First off this is to educate myself as I've been very happy with my Domane but I'm trying to understand when weight trumps comfort, as well as, how a high-end SLR Emonda (H2) would compare to a low-end (400 series) Domane as far as comfort and performance. Before I get into it I'll state that I'm not a weight weenie and understand that getting my legs in shape will make a much bigger difference than a lighter bike.

That said, a LBS has a 2015 Emonda SLR 6 that they are blowing out for under $3k (not that much more than what I'd have in my 400 series Domane if I put on Ultegra) and the fact that it supposedly weighs in at about 14.5 lbs vs about 20 lbs for my Domane, intrigued me enough to at least ask about it here.

If you've seen my other post I've been debating between upgrading my current Domane (with Ultegra) vs getting a new bike at some point.
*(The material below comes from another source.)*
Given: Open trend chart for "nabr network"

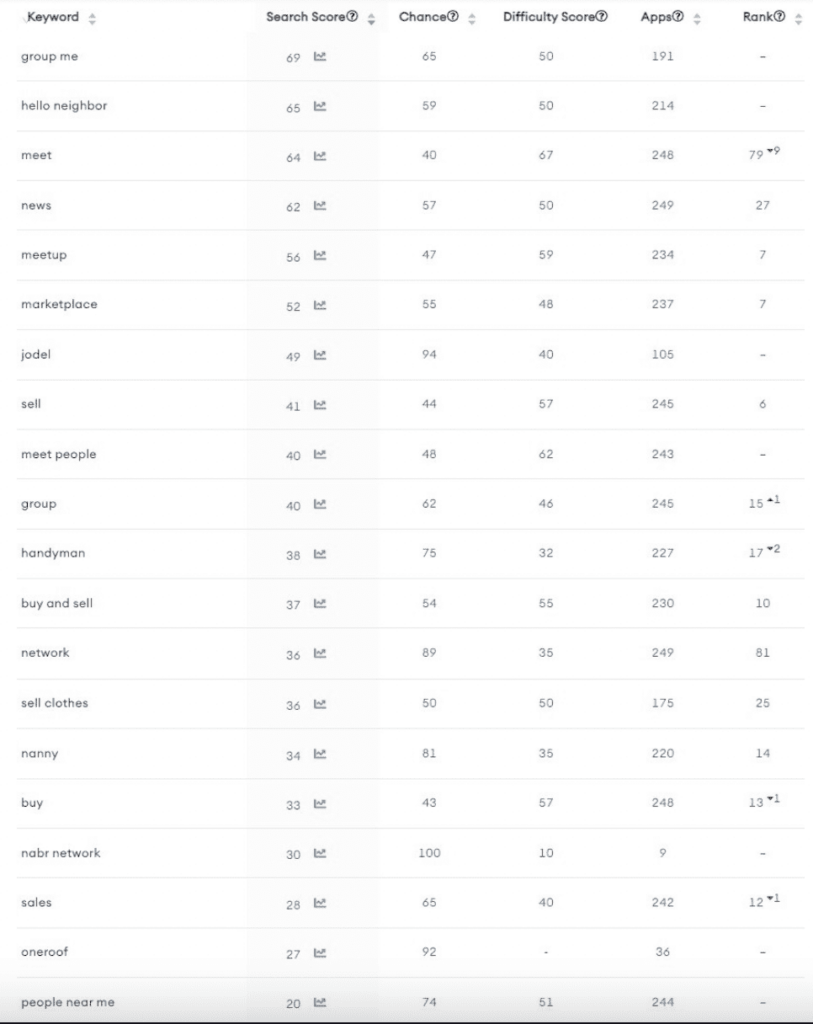Looking at the screenshot, I should pos(320,853).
I love the isospeed, and the Domane in general, l but most of my riding is in the mountains of North Carolina where it's all up and down. If there is one area where I've been underwhelmed in my recent transition from MTB to road, it is when climbing as I just assumed there would be a much bigger difference between a heavy full suspension MTB and a road bike. The Blue Ridge Parkway and passes around my house have some steep sustained climbs and I realize my legs will get stronger the more I climb but am just curious how much difference 5 lbs makes.
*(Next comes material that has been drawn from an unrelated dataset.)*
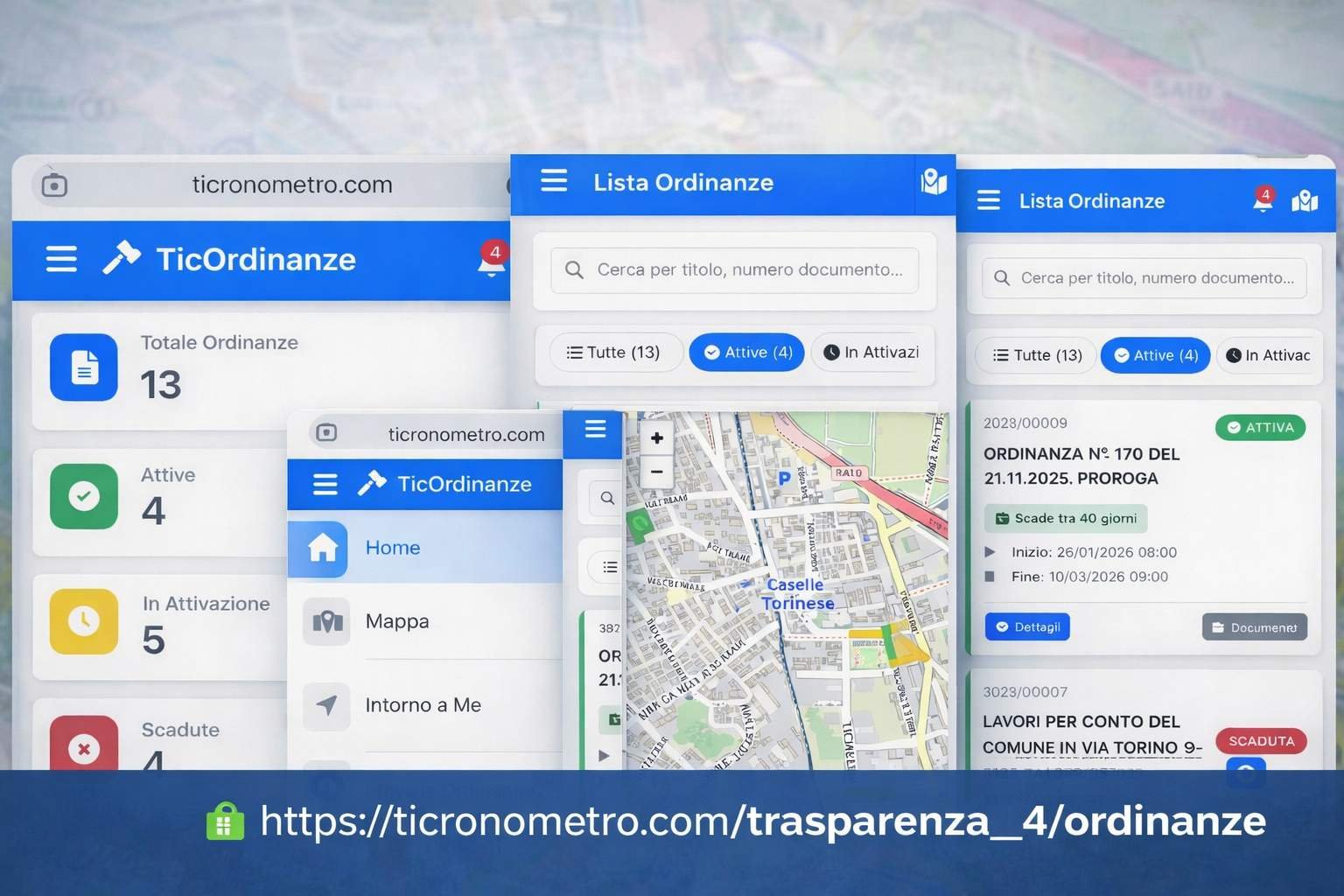Select In Attivazione filter in middle panel
1344x896 pixels.
[872, 353]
Awhile back I rode a Domane and Emonda back to back and noticed a couple things. 1. The Domane was way more compliant over the same section of cobble to the point where I was totally sold on the isospeed decoupler. 2. The Emonda H2 was a really solid bike and not nearly as aggressive geo as I had assumed it would be. 3. I've yet to ride my Domane on any "sustained cobble" like I compared the two bikes on at the LBS.....so yes, the Domane's isospeed is really good but I've found myself mostly on fairly smooth roads so far.

Comparably priced, I think I'd go with a SLR Domane for but I am wondering if when the road turns more vertical, at what point would some of you value weight more than pure comfort? Thanks!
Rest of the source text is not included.